*Records for processing*
· · · ·

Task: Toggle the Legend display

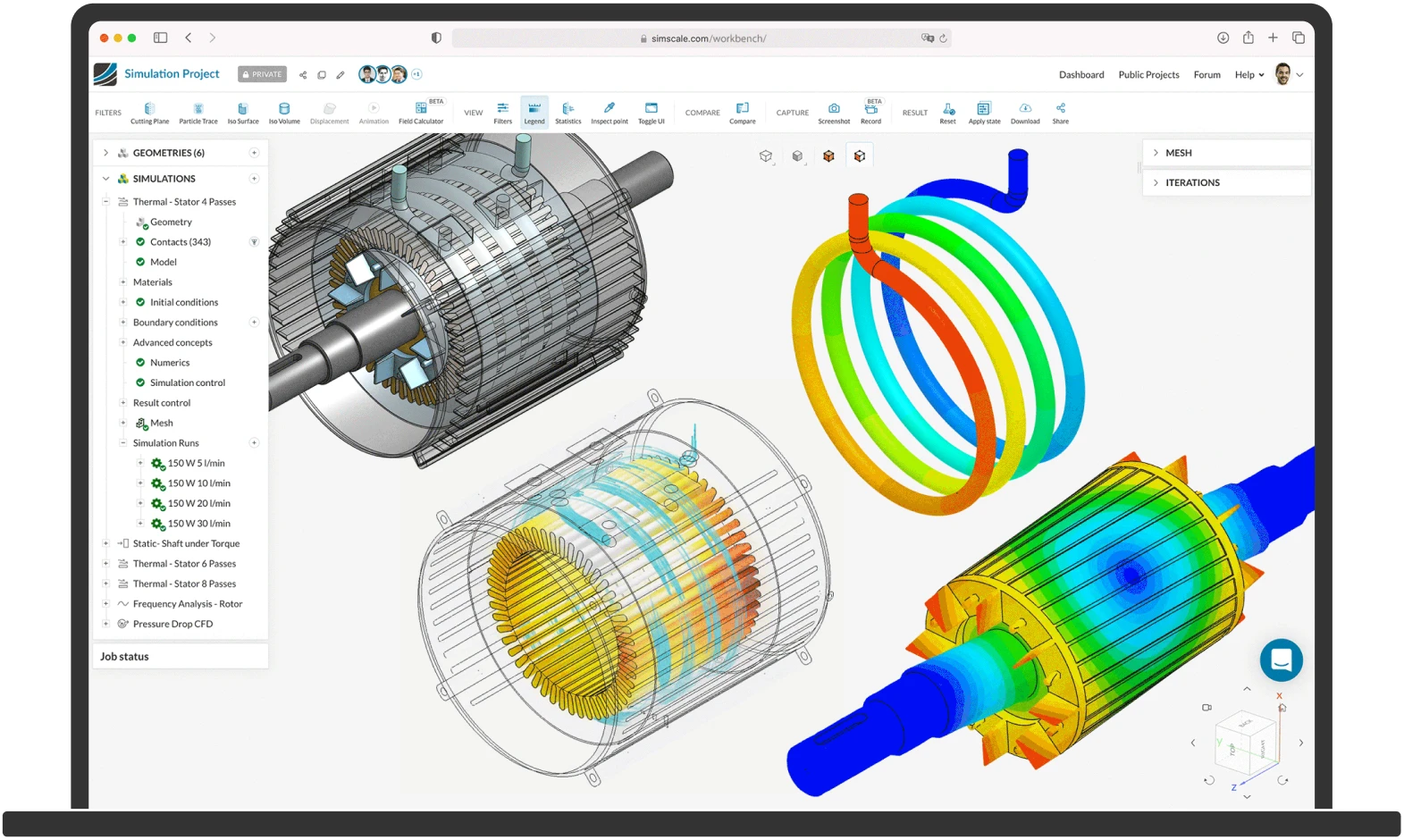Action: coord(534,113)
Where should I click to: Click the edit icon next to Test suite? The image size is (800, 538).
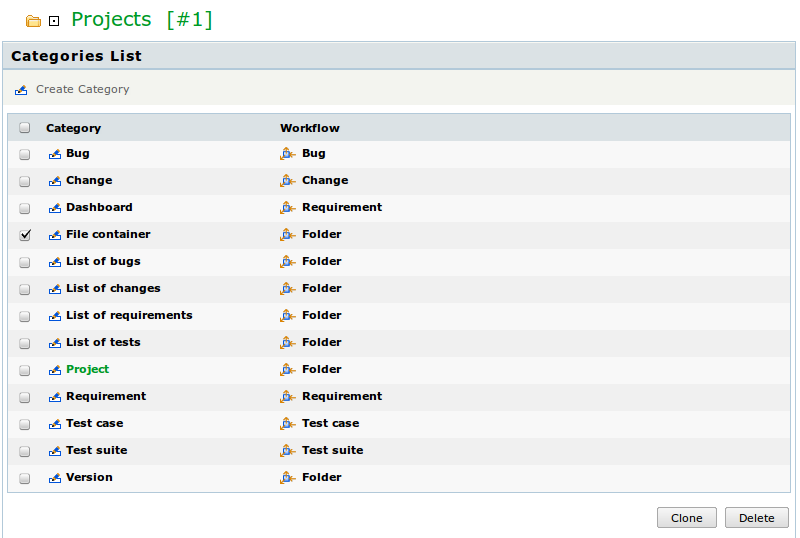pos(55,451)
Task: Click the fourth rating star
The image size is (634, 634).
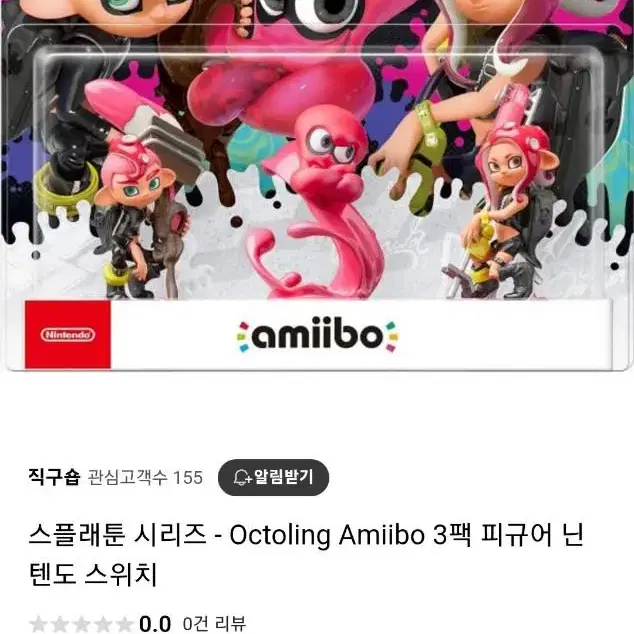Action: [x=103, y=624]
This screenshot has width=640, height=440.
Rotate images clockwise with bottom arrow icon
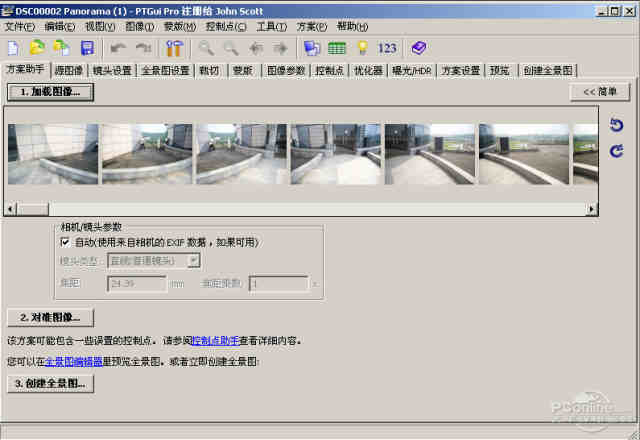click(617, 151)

· · · ·

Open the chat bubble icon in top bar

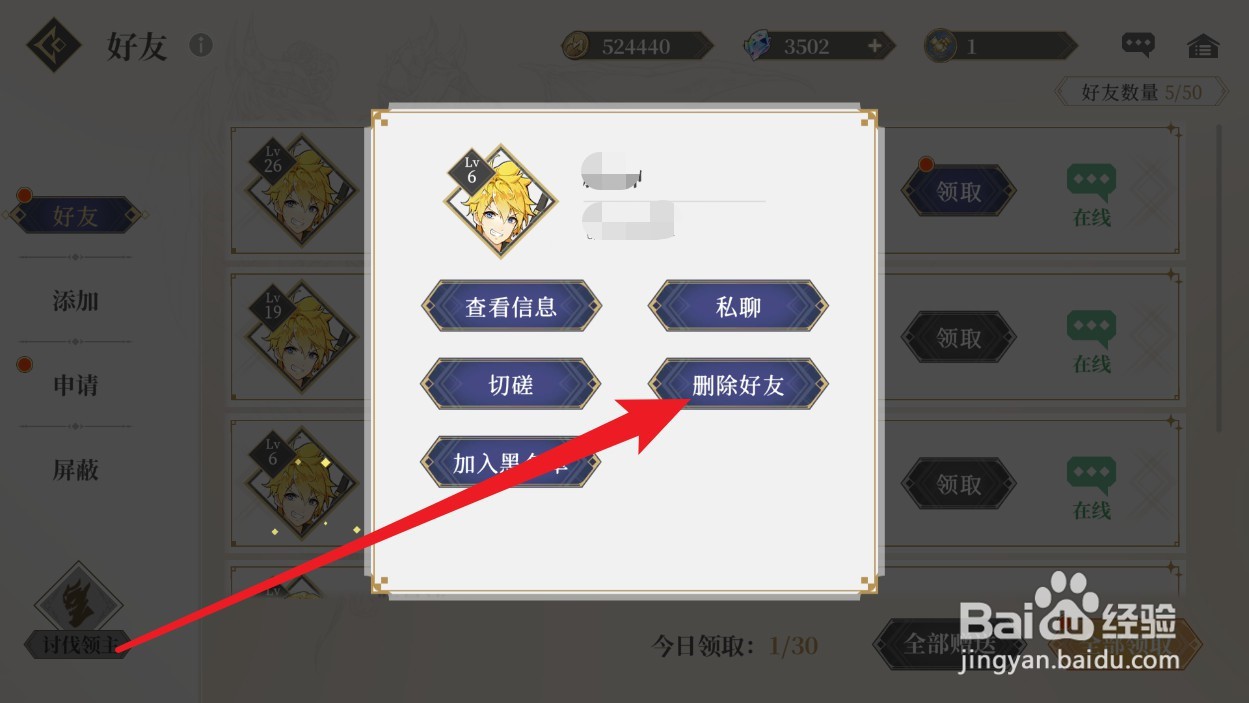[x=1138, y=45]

· · · ·

*What you have to do*
Leaving pictures out, output the lines of the data above from the one with "Task: Toggle the Legend display" through the one with "This screenshot has width=640, height=440.", word for word.

*Solution for this problem*
Task: Toggle the Legend display

Action: coord(534,113)
Where should I click to: Click the edit icon next to Test suite? The image size is (800, 538).
pos(55,451)
Task: Click the fourth rating star
The image size is (634, 634).
Action: [x=103, y=624]
This screenshot has width=640, height=440.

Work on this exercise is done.